In its favor Minix is minimal.
If the future of corporate software development becomes some combination of pushing the button to tell the machine to generate and tidying up the result*, with result being beyond our ability to begin to comprehend, maybe people will want to dust off Minux, Plan 9, minimal Scheme interpreters, etc. Even now, simply maintaining a couple tens of thousands of lines of Perl that's gotten out of hand and that interacts with a Linux userland that's in my opinion shambling over a cliff of complications, I'm finding my default state as a developer mostly to be one of paralytic haze. Reading or working on anything clear, simple, and elegant is a huge breath of fresh air. Maybe we'll be called luddites but for those who still like programming these well designed smaller hobbiest or educational systems might give some relief. Call it Oberon therapy. Heal the coder and the code may improve.
* I have this idea of a code editor (that being a person) from the concern of David Goodman, head of the Writers Guild of America, in a recent interview with Ralph Nader, that writers will be few in number and their job become wrangling the mess that LLMs "barf out" (his words) into something half watchable, with the studio's goal being to further reduce money and number of open positions for writers.

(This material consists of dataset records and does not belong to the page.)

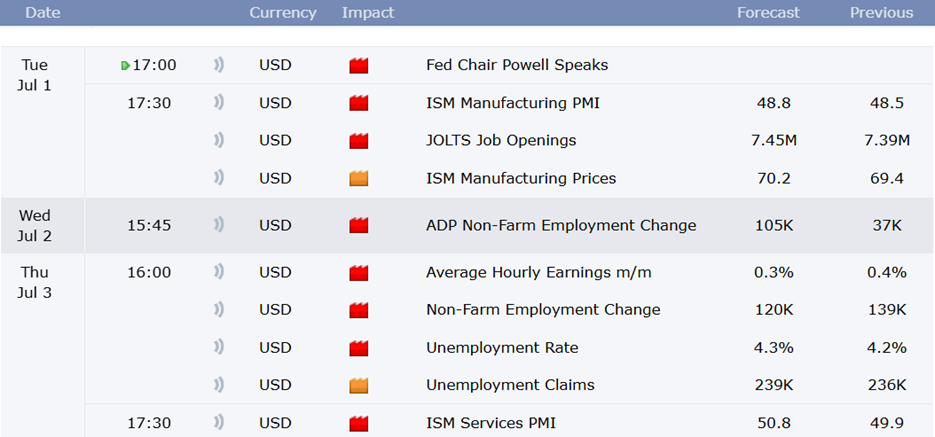Viewport: 935px width, 437px height.
Task: Click the Forecast column header
Action: coord(769,13)
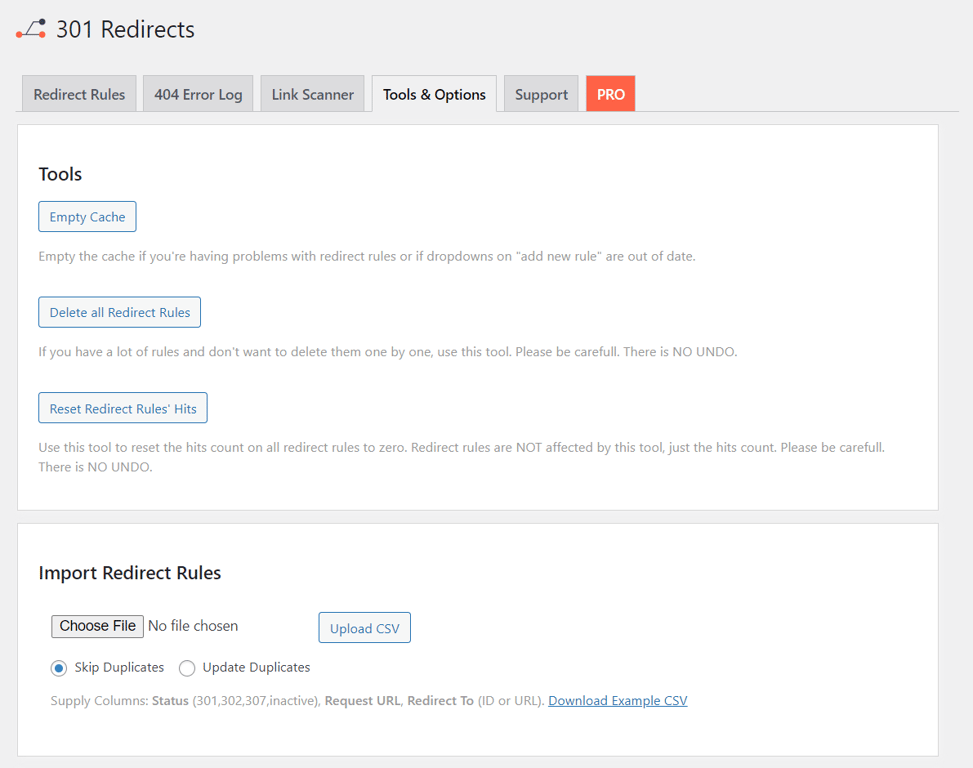Click Reset Redirect Rules' Hits
Screen dimensions: 973x768
pos(122,407)
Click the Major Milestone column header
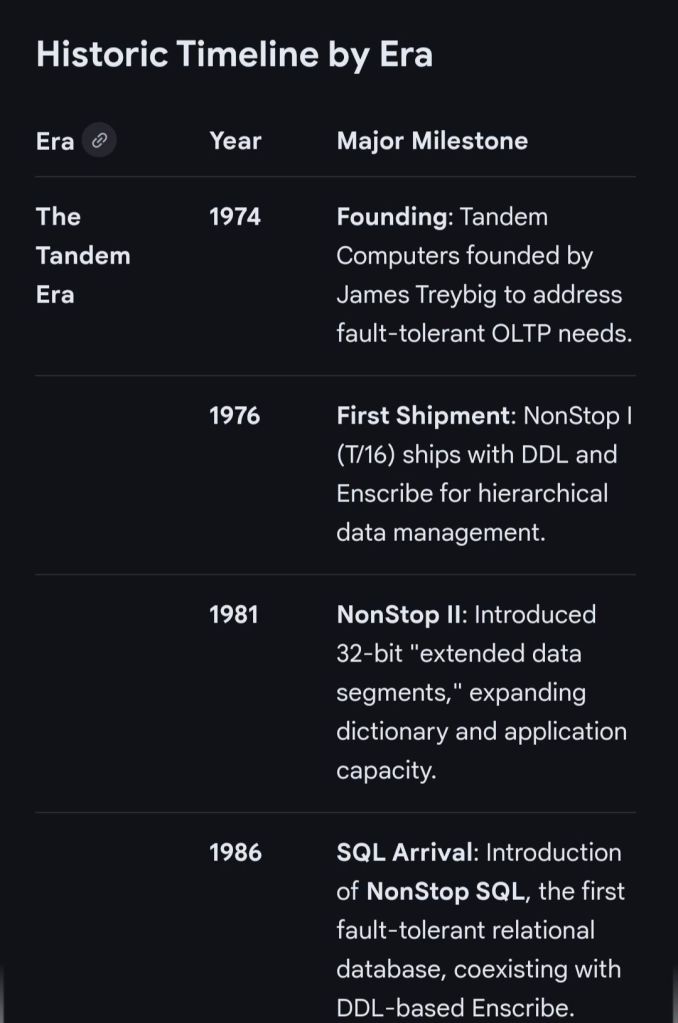This screenshot has height=1023, width=678. point(432,141)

(Score: 2) by Thexalon on Friday June 09, @09:26PM
What they mean by "self-healing" is "Venture capitalists! Yoo-hoo, over here! The thing I'm talking about is buzzword compliant, you should give me millions of dollars with minimal accountability for the next year or two!"
The only thing that stops a bad guy with a compiler is a good guy with a compiler.
(Score: 2) by hendrikboom on Thursday June 15, @11:46AM
I've used compilers that can make changes when there's a syntax error - changes like inserting a semicolon.
Those compilers often do it wrong.
(Score: 2) by sjames on Friday June 09, @10:53PM (1 child)
After the 5th reported bug that turned out to be PEBKAC, AI decides to work on the problem. Solution found...
Computer: "I've just picked up a fault in the AE-35 unit. It's going to go 100 percent failure within 72 hours."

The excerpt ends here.